*Exercise*.
Copy out all the lines of the data that hold the word "below".

*Records for processing*.
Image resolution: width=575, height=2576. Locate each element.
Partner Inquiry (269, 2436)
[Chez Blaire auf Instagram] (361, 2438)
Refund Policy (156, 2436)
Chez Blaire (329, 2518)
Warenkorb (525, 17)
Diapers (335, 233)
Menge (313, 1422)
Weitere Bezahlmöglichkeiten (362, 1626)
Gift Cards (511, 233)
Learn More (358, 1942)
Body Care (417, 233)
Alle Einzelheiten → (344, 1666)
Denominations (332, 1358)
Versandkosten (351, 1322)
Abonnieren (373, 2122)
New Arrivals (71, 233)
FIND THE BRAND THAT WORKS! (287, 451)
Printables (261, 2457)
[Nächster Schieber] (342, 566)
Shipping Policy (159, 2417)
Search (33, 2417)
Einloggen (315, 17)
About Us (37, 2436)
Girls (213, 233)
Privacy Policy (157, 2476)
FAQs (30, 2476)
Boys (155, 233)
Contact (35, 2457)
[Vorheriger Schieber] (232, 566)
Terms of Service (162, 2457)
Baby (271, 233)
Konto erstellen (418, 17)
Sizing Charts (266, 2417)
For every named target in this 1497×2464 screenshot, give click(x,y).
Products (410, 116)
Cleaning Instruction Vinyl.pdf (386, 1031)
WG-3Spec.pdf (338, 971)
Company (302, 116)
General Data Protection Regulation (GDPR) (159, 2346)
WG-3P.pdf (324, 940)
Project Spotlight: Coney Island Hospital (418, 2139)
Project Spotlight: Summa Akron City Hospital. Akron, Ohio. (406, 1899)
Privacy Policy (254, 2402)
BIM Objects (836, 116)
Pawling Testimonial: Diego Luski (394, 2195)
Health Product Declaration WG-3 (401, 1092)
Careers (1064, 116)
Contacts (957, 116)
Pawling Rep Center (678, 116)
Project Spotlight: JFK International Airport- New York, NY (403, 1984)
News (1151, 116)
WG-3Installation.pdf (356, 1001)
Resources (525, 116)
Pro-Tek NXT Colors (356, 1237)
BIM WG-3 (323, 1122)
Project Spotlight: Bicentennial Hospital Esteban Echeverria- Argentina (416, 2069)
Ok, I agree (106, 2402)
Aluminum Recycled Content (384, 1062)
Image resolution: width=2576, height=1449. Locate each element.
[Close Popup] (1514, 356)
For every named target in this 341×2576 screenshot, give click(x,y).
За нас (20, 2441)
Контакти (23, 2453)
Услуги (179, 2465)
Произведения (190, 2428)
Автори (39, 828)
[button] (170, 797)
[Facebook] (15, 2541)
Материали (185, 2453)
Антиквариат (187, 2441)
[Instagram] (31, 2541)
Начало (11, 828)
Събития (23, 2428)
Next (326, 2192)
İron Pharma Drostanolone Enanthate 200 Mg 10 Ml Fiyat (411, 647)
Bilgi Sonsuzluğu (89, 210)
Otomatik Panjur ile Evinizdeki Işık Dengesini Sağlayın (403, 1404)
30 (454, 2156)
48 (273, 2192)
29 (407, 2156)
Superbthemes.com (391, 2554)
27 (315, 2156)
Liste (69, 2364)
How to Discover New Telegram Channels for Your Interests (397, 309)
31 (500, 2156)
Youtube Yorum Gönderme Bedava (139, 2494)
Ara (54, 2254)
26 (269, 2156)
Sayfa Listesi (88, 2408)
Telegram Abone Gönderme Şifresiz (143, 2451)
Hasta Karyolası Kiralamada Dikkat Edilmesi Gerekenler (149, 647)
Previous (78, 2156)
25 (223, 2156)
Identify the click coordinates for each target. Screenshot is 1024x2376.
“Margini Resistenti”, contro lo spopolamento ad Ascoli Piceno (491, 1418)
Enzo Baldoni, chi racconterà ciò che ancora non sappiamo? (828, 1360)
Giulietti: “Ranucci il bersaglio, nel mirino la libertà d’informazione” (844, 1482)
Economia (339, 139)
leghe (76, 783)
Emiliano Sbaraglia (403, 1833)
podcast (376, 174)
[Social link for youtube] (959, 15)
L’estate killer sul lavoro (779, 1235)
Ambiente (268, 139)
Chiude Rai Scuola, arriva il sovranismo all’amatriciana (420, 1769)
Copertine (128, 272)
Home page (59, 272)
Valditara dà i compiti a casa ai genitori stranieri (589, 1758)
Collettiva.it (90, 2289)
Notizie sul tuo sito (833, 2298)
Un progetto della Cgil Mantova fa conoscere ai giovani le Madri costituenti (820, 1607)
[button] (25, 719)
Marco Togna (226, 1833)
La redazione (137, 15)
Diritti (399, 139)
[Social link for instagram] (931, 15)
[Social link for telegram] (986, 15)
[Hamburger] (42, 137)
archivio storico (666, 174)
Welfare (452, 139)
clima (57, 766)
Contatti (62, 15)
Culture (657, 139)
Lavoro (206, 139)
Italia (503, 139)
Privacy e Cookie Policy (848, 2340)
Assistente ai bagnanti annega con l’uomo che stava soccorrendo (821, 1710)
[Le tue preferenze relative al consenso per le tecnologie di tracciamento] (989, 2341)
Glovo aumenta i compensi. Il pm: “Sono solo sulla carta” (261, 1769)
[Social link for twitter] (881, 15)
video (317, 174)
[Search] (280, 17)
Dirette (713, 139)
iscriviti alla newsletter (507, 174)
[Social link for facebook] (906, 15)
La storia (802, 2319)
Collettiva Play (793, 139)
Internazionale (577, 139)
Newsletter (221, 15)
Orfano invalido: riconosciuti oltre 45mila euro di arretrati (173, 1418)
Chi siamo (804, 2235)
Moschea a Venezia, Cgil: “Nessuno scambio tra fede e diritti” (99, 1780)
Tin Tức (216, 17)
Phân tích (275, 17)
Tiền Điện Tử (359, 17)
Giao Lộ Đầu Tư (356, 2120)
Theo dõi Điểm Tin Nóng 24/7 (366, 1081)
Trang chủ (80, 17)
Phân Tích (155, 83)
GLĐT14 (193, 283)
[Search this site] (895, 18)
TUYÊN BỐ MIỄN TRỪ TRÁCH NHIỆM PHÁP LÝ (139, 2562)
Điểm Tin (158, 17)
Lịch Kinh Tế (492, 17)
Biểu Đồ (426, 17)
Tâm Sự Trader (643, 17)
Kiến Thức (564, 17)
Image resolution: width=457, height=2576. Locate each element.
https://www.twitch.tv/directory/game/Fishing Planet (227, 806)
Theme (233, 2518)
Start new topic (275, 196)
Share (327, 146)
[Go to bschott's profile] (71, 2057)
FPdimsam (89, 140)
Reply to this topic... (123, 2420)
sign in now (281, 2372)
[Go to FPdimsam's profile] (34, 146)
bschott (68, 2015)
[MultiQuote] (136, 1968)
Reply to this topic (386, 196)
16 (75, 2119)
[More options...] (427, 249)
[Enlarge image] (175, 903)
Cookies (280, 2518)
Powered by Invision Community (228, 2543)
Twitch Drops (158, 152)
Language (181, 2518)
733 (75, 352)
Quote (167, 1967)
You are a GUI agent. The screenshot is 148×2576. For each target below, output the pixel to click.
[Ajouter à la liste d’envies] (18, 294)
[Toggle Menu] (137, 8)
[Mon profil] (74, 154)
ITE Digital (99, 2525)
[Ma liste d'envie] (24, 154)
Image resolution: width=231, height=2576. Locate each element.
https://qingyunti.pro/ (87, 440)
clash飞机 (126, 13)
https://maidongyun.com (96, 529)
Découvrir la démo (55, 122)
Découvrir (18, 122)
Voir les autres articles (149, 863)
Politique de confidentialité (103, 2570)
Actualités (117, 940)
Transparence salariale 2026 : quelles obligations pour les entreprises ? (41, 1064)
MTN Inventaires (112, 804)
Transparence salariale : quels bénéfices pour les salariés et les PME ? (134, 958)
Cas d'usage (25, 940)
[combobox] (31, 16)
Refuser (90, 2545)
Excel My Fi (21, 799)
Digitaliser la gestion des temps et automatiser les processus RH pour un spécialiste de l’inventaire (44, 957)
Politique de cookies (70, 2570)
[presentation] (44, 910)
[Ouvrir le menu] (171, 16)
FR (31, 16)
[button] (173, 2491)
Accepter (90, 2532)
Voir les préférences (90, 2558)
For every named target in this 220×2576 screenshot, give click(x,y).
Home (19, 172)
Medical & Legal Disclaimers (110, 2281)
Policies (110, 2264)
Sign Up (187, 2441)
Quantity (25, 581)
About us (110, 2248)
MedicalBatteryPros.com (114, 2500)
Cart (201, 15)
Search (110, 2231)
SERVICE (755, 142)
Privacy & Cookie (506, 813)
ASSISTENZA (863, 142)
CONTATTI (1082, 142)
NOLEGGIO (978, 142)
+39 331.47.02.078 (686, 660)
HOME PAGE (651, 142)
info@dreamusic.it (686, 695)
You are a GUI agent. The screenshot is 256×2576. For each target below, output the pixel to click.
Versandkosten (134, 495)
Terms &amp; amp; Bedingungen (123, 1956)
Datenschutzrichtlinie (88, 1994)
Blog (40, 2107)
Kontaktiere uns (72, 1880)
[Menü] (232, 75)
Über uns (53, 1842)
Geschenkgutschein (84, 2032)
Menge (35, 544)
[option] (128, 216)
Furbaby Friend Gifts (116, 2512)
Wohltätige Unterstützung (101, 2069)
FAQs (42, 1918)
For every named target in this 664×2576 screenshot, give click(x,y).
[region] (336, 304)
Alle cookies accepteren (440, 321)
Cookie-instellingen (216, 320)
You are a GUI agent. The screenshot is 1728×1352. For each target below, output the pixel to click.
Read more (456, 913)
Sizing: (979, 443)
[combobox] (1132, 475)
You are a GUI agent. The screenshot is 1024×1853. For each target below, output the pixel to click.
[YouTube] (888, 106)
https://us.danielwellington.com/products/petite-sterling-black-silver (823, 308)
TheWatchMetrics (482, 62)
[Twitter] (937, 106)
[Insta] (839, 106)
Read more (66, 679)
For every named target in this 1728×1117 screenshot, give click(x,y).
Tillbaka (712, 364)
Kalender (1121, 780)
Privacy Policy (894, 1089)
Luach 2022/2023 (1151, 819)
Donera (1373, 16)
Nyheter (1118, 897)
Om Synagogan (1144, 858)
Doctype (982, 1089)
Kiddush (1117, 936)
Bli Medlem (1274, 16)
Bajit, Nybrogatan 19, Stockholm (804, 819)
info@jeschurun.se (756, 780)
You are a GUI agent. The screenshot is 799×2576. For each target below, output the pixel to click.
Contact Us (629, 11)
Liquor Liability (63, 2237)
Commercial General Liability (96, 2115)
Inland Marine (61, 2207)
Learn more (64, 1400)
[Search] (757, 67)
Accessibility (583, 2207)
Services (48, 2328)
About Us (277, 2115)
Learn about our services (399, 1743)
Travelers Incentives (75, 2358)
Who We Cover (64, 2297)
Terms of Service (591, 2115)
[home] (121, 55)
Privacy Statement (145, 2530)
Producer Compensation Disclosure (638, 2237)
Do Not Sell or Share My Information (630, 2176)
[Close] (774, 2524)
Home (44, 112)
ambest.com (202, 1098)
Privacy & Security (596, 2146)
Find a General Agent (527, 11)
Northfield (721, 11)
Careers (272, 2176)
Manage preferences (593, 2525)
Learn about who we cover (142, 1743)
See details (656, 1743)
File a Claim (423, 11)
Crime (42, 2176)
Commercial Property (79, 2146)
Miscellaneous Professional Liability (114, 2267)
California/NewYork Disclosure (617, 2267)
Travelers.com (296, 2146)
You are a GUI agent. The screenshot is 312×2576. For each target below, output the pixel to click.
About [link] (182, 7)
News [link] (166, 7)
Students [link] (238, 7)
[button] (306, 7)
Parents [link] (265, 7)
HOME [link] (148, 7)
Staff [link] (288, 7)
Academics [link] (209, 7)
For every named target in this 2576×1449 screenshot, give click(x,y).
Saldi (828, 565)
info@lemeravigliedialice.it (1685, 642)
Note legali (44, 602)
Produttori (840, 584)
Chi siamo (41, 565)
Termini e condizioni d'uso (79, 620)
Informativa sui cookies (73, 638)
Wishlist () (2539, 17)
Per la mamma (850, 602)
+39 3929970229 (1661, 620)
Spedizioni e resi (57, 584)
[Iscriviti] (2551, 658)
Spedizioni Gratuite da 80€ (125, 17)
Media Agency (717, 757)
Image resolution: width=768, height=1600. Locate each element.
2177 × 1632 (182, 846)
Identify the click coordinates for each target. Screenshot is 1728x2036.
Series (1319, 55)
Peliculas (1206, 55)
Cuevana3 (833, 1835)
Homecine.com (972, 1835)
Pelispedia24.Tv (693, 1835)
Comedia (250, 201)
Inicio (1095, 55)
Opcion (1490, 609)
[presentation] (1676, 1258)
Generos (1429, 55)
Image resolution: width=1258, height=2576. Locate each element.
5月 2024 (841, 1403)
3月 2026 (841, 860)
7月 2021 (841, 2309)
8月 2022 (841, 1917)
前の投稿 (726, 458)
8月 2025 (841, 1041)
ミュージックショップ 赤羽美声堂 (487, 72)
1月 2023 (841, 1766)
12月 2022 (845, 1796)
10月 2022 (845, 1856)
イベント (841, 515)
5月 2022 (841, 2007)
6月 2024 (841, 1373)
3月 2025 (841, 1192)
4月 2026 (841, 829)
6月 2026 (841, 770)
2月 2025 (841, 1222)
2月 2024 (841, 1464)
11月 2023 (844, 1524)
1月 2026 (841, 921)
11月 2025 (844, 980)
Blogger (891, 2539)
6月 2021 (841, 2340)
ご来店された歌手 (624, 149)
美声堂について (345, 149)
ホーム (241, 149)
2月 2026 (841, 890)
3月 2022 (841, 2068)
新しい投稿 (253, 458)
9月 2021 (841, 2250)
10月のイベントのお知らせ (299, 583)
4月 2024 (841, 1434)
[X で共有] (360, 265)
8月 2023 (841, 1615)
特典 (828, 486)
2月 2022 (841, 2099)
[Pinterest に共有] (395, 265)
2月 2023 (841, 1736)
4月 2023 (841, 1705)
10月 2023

*Solution for this task*.
You are a GUI agent. The screenshot is 148×2576. For each target below, output the pixel to click.
You are a GUI agent. The screenshot is 256×2576. For each target below, output the pixel to click.
You are a GUI agent. The screenshot is 1728×1352. For each target below, output the pixel to click.
You are a GUI agent. The screenshot is 1024×1853. For each target below, output the pixel to click.
You are a GUI agent. The screenshot is 799×2576. For each target below, output the pixel to click.
You are a GUI agent. The screenshot is 312×2576. For each target below, output the pixel to click.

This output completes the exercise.